4 Thoughts on “Under Obamacare, Hospice Providers Will Soon Have Incentive To Improve Quality”

  1. We need to make sure hospice patients can follow up with their doctors while in hospice and also have blood transfusions when needed, otherwise they feel abandoned and not cared for. They need to know that someone really cares about them at the end of their life. We need their doctors that are taking care of them, to be more involved and not just think well they are in hospice so I will peddle them off to another doctor that really isn’t informed as well as their regular doctor. That’s just plain crazy to treat a patient like that after the many years they have seen them and collected money from them and now they don’t want to care for them with compassion? It’s a crime and a very sad state of affairs.
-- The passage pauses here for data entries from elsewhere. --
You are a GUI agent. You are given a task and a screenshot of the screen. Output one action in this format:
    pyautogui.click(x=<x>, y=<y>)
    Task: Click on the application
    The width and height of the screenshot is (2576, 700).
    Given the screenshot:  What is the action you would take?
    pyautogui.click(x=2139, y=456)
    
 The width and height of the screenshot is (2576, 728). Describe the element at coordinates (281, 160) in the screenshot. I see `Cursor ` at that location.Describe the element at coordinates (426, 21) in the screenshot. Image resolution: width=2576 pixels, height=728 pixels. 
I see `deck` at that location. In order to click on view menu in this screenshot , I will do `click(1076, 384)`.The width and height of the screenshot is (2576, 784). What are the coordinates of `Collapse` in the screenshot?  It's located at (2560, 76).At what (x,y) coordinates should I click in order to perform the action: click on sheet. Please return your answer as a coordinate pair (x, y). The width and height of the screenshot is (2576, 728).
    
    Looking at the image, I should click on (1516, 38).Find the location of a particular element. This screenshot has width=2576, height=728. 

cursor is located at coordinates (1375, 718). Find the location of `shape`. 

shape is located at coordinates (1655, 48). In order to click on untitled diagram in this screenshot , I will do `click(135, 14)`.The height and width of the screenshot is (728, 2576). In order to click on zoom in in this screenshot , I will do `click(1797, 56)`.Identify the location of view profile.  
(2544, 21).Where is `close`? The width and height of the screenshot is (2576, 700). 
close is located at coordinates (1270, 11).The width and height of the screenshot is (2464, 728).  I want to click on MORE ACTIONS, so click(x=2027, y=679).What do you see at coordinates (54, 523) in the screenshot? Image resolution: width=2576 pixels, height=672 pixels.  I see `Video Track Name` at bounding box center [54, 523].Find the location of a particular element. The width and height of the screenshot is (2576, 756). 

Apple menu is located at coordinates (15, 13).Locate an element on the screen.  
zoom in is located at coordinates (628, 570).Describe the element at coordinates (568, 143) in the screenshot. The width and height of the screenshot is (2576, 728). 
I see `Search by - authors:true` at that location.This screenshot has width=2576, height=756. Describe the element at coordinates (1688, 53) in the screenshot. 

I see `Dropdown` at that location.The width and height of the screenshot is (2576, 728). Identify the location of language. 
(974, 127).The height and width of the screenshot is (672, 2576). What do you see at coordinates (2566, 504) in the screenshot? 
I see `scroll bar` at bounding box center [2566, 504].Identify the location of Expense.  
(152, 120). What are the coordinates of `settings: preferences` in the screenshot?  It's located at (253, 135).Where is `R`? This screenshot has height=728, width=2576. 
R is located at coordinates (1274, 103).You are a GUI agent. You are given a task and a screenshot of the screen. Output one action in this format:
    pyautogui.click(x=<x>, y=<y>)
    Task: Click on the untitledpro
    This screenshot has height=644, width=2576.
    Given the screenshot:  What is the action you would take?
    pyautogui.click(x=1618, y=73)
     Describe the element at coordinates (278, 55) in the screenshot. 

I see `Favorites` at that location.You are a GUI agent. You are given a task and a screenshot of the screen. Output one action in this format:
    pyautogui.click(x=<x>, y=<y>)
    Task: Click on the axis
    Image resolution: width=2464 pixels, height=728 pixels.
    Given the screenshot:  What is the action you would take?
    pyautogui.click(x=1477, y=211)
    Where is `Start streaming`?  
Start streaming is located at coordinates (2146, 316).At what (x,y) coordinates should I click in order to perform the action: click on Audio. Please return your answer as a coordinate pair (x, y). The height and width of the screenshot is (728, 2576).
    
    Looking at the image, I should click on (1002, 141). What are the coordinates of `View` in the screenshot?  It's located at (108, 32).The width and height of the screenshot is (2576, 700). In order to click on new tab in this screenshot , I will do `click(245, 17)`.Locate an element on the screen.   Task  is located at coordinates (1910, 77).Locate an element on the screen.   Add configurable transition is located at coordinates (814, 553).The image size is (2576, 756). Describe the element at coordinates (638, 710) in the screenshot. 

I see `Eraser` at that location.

  2. @ Trish, as a Hospice community educator I would like to point out that many times the persons attending isn’t abandoning the patient. The hospice is required to gather enough data to qualify the patient by a criteria format. As to the primary doctors involvement, at our hospice we always encourage the primary to be the attending doctor. Unfortunately many haven’t had the training or are comfortable with “comfort care and palliative treatments”. Which often utilize narcotics or treatments they are not as familiar with. Therefore, they ask that the Hospice Medical Director take charge of the care and treatment because they have been uniquely trained to treat and manage symptoms of a life limiting illness. Then there are MD’s whose busy practice prohibits them from being able to respond to a call from a hospice nurse in a timely manner and they know it. For us In hospice, every symptom is a potential for a less than desirable or worsening outcome for those we care for. We cant promise symptom/pain management and sit idly by waiting for a return call and so I repeat, some primary care doctors know this and elect for us to do the work and keep them informed. Our goal is always to help the patient NOT to have unwanted pain, or other symptoms and so a hospice Med. Director managing care may be a more logical choice. As to transfusions it is allowable for us to provide them for palliative or comfort care. However, we must keep in mind if this is in the patients best interest. Are we prolonging the dying process? Are we really improving the persons “quality” of life? Or, Is the patient even able to tolerate the treatment? There are some who can and some who can’t. We must also consider the outcome and potential side effects, or if there is a chance it will help or be like the boy who plugged the leak in the dam only to have something else occur that hastens the persons death which is not what we want or are about. We must always consider the patients wishes first. Such as; If the patient wants to have comfort and die peacefully are we acting in good faith by prolonging their life but not their “quality of life”? or prolonging the inevitable? You can see that there are allot of variables that enter into what we can do , must do and or explain why it may do more harm than good or be against their wishes or even not be clinically in the persons best interest.
    I am not sure what happened in your case regarding transfusions, but I understand your point of view. I am sorry that your hospice experience wasn’t as positive as we in hospice always hope for.

  3. I understand that hospice is paid by the insurance companies. Is That true? I thought that they were paid by the government.

    If a patient selects hospice and then decides to opt out of hospice services does hospice get paid by the insurance company as if the patient had died under the care of hospice?

  4. As a user of hospice (husband), I think it is wonderful, and I do think these records will help with quality AND save $$$. I can see that the extra record keeping is a burden, and it would certainly help the home visiting teams if they had laptop computers rather than having to make their notes by longhand.